Altersgerechtes Wohnen in der Behindertenhilfe Michaelshoven – Vernetzung mit Seniorenhilfe fördert ganzheitliche Versorgung

Altersgerechtes Wohnen in der Behindertenhilfe Michaelshoven – Vernetzung mit Seniorenhilfe fördert ganzheitliche Versorgung

Türen mit Überbreite, ein behindertengerechtes Bad, der Notrufknopf am Bett, dies sind nur ein paar Ausstattungsmerkmale der neu gestalteten Zimmer für Senioren mit geistiger Behinderung im Thomas- Haus auf dem Gelände der Diakonie Michaelshoven.


Angebot für Senioren mit geistiger Behinderung ausgebaut
Der in Kürze abgeschlossene Umbau der Zimmer ist zum einen eine Antwort auf die Tatsache, dass einige, bereits seit ihrer Jugendzeit in Michaelshoven lebenden Menschen mit geistiger Behinderung nun im Alter einer besonderen, altengerechten, Wohn-Umgebung bedürfen. „Zum anderen möchten wir unser Angebot für Senioren mit einer geistigen Behinderung grundsätzlich weiter ausbauen“, begründet Wolfgang Schmidt, Geschäftsführer der Jugend- und Behindertenhilfe Michaelshoven gGmbH, die Investition. „Seit 7 Jahren widmen wir uns systematisch der besonderen Zielgruppe der Senioren mit Behinderung mit dem räumlichen Schwerpunkt im Thomas-Haus.“

Neu: altengerechter Umbau der Zimmer
Zunächst wurde dort eine Tagesstätte für bis zu 15 Personen eingerichtet, die tagsüber Freizeit- und Beschäftigungsangebote anbietet und sich an Bewohner aus allen Wohngruppen richtet. Barrierefreie Zugänge und ein Pflegebad folgten in 2005. Demnächst wird die Tagesstätte auch für Menschen aus dem Ambulant Betreuten Wohnen geöffnet. Nun ist ein weiterer Baustein fertig: Für vier Bewohner/innen wurden die Zimmer altengerecht renoviert. Eingebunden ist der Umbau von zunächst vier Zimmern in ein größeres Netzwerk von Hilfeleistungen für die älteren Bewohner. „Es reicht natürlich nicht, allein den Wohnraum anzupassen, vielmehr gehört eine optimale Versorgung und Begleitung mit zum Konzept“, betont Wolfgang Schmidt.

Stationäre und ambulante Angebote
Tatsächlich existiert im Thomas-Haus bereits seit einigen Jahren eine Tagesstätte für Senioren mit geistiger Behinderung. Die Bewohner haben hier die Möglichkeit sich auszutauschen, zusammen zu kochen und zu essen, gemeinsame Unternehmungen zu planen. Die Zusammenarbeit mit dem Seniorenbereich der Diakonie Michaelshoven wurde im Zuge des Ausbaus der Anbote für ältere Menschen mit Behinderungen ebenfalls intensiviert. Der Ambulante Dienst steht im Bedarfsfall kurzfristig und an 24 Stunden am Tag für die Pflege der alten Menschen zur Verfügung.

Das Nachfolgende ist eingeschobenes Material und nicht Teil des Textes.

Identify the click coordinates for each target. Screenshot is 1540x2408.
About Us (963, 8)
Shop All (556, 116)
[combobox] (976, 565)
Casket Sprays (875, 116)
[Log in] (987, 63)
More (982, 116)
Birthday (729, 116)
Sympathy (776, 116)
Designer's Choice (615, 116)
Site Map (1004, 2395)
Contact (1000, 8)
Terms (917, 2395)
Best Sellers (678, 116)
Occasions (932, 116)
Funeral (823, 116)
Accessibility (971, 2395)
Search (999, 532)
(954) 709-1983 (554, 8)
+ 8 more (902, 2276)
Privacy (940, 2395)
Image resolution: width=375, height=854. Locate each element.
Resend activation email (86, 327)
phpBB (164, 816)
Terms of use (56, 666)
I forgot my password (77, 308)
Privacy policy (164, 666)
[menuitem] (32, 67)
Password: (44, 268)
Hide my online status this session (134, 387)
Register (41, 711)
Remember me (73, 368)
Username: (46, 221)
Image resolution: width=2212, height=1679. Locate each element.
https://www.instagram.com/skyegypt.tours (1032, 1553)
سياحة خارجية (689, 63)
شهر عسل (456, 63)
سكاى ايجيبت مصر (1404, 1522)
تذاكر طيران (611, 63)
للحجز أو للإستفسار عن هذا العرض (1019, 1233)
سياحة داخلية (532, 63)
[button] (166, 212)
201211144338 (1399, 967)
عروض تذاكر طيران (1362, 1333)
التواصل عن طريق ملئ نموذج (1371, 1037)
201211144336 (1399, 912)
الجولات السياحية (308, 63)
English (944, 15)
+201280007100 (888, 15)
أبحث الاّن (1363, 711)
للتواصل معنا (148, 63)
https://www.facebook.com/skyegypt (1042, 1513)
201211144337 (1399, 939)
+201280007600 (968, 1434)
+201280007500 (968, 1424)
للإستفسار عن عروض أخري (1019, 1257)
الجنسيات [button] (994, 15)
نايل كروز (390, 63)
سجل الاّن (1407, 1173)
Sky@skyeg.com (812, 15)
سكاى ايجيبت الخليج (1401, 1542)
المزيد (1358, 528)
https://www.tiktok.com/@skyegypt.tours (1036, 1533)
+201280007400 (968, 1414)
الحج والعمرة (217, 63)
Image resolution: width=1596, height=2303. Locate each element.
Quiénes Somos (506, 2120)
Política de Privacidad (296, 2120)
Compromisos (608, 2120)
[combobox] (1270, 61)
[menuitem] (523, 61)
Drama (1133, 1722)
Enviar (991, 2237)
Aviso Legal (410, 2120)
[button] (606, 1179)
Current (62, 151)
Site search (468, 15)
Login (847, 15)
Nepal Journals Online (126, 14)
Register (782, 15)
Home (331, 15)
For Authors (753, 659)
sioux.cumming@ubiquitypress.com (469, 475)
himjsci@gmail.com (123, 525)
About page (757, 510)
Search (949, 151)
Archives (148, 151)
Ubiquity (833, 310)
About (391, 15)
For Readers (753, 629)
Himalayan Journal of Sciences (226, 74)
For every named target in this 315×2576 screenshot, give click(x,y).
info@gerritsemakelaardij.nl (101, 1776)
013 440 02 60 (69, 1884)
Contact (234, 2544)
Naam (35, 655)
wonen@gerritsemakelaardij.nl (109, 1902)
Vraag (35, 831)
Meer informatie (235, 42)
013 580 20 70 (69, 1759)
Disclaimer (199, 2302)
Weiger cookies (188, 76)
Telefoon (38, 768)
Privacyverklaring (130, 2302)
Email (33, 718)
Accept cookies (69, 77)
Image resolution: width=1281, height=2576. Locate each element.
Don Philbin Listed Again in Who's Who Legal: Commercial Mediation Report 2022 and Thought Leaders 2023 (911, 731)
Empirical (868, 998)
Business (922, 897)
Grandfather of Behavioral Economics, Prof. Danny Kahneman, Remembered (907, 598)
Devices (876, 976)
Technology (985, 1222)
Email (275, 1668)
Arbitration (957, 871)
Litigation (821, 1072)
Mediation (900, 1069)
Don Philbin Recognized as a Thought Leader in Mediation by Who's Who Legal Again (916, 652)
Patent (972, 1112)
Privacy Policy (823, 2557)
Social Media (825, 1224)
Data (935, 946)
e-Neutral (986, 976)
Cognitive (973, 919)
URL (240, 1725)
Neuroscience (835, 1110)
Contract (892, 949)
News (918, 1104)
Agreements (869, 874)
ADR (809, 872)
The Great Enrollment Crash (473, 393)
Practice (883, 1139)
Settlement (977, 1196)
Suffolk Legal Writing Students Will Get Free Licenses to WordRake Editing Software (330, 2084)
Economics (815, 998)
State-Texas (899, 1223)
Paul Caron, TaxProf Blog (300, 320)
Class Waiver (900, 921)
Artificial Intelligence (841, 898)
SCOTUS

Ganzheitliche Betreuung aus einer Hand
Die übergreifende Zusammenarbeit dieser zwei großen Arbeitsbereiche der Diakonie Michaelshoven soll sowohl zu einer Einsparung von eventuellen doppelten Kosten beitragen, vor allem aber fördert sie den Ansatz einer ganzheitlichen Betreuung aus einer Hand im Sinne des Kunden. Das Angebot soll schrittweise ausgebaut werden. Das Thomas-Haus soll längerfristig gänzlich Senioren mit geistiger Behinderung zur Verfügung stehen. Ohne die gewohnte Umgebung Michaelshovens verlassen zu müssen, können Bewohner aus der stationären Behindertenhilfe dann im Bedarfsfall einfach umziehen. Aber auch die Möglichkeit einer Aufnahme von älteren Menschen mit Handicaps, die bisher nicht in Michaelshoven wohnen, ist geplant.